W konstytucji kwietniowej akty urzędowe prezydenta niewymagające kontrasygnaty premiera zostały wprost w przepisach art. art. 13 i 14 określone mianem prerogatyw. Jednak także i w tym kontekście ma się to nijak do dyskusji o interpretacji przepisu art. 144 ust. 3 Konstytucji RP, ponieważ trudno uznać, by istniał jakikolwiek ideowy i historyczny związek pomiędzy obecnie obowiązującą ustawą zasadniczą a konstytucją kwietniową. Raczej przeciwnie – twórcy Konstytucji RP chyba świadomie zrezygnowali z pojęcia prerogatywy na rzecz pojęcia kompetencji, mając na uwadze pewne negatywne doświadczenia związane z kontekstem uchwalenia i obowiązywania konstytucji kwietniowej, ponieważ zupełnie inaczej określili pozycję ustrojową prezydenta.
Czytaj też w LEX: Łętowska Ewa, Prerogatywa prezydencka jako przedmiot dyskursu prawniczego >
To wróćmy jeszcze do pytania o zakres władzy, jaką dysponuje prezydent.

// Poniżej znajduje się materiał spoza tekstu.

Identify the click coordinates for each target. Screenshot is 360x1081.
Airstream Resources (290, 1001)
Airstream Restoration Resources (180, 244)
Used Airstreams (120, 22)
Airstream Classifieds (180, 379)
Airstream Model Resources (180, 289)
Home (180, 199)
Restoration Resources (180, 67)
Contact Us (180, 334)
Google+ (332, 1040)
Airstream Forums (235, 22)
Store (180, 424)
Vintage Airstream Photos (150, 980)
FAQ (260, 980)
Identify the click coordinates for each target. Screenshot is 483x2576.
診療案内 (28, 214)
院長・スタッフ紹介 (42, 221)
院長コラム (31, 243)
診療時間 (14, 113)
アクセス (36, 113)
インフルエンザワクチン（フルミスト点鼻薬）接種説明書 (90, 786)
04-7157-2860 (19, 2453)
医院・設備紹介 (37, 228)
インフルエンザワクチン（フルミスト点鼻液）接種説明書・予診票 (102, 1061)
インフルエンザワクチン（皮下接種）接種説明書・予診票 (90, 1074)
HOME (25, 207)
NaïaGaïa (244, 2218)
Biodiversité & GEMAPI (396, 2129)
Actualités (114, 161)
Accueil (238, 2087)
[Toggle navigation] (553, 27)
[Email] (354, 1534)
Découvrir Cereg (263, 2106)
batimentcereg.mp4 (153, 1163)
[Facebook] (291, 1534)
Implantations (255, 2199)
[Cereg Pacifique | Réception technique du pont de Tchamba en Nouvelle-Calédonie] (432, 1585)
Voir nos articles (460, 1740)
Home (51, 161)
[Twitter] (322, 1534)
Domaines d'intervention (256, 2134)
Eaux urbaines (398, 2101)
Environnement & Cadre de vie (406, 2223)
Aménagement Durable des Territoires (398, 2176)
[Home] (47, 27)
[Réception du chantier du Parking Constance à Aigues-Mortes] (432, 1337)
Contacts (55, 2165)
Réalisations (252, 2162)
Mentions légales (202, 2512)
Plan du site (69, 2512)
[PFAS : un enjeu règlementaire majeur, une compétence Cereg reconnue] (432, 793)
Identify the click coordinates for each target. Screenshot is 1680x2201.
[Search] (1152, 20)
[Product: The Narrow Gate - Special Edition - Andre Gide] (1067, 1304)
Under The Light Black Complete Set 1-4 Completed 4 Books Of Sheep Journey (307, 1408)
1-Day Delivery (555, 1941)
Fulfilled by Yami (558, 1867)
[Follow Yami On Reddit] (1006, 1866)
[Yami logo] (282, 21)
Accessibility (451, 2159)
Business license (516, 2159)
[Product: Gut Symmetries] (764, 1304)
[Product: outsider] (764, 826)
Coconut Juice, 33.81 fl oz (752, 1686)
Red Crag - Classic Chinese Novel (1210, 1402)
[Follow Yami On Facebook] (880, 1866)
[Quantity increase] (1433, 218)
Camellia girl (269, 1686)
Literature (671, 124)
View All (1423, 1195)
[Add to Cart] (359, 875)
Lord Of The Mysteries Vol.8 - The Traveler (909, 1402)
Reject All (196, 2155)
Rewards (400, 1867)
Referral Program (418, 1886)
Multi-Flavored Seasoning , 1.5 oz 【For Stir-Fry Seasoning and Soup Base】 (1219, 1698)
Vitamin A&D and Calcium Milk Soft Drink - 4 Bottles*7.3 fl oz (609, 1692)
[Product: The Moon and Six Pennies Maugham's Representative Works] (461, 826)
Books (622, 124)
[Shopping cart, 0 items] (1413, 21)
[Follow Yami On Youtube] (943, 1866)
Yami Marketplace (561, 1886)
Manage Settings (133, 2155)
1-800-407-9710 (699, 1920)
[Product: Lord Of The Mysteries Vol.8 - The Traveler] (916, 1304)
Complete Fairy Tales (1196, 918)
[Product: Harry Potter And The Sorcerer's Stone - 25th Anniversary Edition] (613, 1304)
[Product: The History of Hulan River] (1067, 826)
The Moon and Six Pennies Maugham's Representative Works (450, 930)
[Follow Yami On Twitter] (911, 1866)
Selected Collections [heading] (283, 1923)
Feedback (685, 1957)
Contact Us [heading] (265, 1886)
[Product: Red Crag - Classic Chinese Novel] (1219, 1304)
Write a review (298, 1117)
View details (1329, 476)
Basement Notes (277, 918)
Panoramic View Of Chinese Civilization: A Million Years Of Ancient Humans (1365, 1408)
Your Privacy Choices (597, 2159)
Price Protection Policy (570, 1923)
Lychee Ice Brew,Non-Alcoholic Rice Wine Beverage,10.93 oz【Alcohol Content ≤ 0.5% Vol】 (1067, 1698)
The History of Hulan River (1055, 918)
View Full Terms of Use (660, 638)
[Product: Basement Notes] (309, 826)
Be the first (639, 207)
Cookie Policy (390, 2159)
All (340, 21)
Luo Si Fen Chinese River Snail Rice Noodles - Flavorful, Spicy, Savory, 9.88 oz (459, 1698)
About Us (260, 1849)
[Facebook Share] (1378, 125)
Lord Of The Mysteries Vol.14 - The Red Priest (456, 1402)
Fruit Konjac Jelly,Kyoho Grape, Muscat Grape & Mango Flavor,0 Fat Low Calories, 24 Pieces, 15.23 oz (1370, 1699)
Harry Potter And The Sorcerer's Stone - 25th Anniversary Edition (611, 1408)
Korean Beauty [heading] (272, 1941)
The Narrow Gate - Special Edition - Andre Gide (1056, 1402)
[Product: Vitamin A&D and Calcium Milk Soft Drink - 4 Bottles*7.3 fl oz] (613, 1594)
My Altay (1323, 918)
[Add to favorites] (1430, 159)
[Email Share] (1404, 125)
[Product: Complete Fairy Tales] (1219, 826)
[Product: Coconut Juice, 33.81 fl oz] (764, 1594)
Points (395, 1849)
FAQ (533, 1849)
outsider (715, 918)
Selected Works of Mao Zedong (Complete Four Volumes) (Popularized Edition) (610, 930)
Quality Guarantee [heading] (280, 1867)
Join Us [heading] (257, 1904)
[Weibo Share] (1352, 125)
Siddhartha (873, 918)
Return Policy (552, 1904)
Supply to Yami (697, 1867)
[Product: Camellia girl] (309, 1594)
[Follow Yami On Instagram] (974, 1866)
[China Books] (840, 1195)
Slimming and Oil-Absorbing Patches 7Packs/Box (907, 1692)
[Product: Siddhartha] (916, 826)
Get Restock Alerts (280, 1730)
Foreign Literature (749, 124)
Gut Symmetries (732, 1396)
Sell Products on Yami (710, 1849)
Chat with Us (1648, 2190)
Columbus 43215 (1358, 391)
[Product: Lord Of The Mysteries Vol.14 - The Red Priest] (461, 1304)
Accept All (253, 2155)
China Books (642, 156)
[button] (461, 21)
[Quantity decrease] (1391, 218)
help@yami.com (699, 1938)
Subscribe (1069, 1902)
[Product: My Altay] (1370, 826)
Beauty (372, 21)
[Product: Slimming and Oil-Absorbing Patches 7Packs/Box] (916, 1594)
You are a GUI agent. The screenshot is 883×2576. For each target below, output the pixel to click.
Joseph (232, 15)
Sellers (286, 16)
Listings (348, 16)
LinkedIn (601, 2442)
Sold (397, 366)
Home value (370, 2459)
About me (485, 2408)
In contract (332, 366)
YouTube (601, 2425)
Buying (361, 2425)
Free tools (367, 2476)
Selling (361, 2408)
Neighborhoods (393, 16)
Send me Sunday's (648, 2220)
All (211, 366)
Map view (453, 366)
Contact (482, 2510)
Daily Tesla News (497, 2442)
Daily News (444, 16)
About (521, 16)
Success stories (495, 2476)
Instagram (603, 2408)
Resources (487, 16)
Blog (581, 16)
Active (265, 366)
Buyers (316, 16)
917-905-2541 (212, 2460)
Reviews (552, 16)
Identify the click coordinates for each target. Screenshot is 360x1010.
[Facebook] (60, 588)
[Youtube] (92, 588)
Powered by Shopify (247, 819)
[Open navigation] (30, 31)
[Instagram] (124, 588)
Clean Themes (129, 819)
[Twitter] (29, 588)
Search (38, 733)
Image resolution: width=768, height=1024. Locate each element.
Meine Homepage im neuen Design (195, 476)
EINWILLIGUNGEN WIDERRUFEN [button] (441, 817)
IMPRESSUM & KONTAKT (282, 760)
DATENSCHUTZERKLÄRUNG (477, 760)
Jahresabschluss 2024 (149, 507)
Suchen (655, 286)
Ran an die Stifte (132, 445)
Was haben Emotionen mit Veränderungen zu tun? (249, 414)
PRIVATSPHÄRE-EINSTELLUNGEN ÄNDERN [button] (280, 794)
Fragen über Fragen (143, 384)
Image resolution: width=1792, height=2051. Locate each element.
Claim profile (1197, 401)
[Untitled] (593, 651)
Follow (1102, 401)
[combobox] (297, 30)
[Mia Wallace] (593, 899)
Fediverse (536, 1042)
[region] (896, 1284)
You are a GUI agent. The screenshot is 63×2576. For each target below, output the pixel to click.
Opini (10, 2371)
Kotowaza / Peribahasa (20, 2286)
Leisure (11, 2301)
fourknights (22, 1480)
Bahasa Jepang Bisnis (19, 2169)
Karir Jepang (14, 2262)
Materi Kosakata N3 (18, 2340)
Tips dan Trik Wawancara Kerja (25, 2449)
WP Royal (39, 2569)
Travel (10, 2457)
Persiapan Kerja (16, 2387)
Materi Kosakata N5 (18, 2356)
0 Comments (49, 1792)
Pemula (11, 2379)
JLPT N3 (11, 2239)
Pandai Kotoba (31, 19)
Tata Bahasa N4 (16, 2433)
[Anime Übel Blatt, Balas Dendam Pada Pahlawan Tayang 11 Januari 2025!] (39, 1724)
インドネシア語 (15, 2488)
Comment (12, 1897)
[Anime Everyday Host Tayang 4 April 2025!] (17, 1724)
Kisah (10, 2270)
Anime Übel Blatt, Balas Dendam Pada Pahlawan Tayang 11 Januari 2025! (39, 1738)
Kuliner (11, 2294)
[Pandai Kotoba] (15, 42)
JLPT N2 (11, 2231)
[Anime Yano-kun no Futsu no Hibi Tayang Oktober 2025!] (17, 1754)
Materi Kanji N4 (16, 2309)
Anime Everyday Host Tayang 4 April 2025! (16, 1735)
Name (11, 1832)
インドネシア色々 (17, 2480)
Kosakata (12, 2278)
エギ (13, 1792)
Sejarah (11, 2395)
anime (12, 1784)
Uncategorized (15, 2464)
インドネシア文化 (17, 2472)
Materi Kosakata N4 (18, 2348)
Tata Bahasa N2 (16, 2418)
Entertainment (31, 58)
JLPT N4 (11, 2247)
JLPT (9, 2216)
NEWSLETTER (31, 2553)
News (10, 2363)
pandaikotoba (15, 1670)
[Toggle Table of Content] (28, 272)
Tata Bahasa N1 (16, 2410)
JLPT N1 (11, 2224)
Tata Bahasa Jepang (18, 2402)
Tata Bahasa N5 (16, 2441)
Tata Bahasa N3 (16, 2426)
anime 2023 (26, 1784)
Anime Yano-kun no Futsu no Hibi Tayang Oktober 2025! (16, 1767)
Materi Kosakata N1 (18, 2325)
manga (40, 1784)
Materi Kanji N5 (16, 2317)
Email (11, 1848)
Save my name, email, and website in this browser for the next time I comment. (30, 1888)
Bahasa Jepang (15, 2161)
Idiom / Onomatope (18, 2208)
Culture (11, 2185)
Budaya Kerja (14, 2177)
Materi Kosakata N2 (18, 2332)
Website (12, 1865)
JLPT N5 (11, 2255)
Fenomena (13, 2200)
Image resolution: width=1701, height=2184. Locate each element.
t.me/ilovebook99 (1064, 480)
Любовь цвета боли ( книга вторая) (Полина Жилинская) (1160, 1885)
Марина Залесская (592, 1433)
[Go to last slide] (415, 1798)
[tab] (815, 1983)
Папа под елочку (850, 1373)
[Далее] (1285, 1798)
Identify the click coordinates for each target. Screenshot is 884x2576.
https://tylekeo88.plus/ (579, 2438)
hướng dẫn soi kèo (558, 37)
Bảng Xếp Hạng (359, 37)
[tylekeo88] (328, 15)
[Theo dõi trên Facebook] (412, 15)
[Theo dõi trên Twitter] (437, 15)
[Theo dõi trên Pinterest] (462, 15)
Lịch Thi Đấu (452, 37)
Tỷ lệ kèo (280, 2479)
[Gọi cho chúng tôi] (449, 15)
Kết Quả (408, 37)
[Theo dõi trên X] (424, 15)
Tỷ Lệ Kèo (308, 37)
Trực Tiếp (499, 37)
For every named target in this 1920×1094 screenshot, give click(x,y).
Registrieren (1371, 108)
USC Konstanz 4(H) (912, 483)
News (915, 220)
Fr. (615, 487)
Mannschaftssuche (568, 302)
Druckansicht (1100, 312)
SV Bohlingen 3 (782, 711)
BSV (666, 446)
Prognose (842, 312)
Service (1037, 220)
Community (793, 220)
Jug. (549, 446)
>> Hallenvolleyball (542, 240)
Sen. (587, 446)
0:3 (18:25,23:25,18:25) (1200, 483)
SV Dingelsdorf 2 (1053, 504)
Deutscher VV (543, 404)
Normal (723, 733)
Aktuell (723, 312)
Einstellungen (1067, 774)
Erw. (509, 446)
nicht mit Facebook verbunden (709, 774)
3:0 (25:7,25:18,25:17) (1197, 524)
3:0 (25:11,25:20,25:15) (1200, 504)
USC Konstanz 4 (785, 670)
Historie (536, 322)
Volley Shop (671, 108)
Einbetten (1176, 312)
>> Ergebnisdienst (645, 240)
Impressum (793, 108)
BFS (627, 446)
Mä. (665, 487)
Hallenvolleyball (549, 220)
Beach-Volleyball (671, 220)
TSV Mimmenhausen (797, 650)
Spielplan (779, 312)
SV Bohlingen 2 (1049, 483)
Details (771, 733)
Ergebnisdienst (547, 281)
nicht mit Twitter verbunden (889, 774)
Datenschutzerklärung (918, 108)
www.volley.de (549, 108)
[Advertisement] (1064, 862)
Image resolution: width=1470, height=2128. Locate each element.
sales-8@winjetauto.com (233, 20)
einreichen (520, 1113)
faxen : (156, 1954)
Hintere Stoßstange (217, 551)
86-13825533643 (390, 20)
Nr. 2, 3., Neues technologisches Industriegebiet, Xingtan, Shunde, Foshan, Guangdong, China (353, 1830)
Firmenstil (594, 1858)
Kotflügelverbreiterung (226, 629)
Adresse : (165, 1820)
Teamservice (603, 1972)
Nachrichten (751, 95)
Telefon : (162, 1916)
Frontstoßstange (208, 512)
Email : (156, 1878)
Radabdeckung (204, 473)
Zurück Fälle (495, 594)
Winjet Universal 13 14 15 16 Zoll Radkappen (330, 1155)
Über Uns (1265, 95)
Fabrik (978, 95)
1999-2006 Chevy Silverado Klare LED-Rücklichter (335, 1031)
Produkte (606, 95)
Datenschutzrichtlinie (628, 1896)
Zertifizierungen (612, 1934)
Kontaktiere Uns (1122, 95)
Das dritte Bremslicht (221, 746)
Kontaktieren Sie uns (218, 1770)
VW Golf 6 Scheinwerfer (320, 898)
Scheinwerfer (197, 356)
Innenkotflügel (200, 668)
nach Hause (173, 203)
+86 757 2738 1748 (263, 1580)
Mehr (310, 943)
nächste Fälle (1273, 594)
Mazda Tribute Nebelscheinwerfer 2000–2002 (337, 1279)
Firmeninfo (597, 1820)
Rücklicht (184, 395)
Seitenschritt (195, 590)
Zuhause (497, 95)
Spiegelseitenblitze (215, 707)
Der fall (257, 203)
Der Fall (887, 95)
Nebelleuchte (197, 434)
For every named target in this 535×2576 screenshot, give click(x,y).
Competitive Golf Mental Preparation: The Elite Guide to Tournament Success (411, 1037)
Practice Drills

Na gruncie Konstytucji RP prezydent nie jest wyposażony w żadne prerogatywy, ma natomiast pewne swoje wyłączne kompetencje. Oczywiście, możemy się umówić i nazywać prerogatywami akty prezydenckie nie wymagające kontrasygnaty premiera. Należy jednak mieć świadomość, że taki sztuczny zabieg będzie tylko pewną konwencją językową wykraczającą poza każdy w opisanych wyżej kontekstów. Trudno się oprzeć wrażeniu, że wprowadzanie do dyskursu o kompetencjach prezydenta pojęcia prerogatywy jest zabiegiem celowym, zmierzającym do instrumentalnego traktowania Konstytucji, a w rezultacie także do uzurpacji nienależnej prezydentowi arbitralnej władzy. Przykłady z ostatnich lat można mnożyć – a to w zakresie stosowania prawa łaski, a to w zakresie nominacji profesorskich i sędziowskich, a to wreszcie w zakresie wpływu na obsadę stanowisk ambasadorskich.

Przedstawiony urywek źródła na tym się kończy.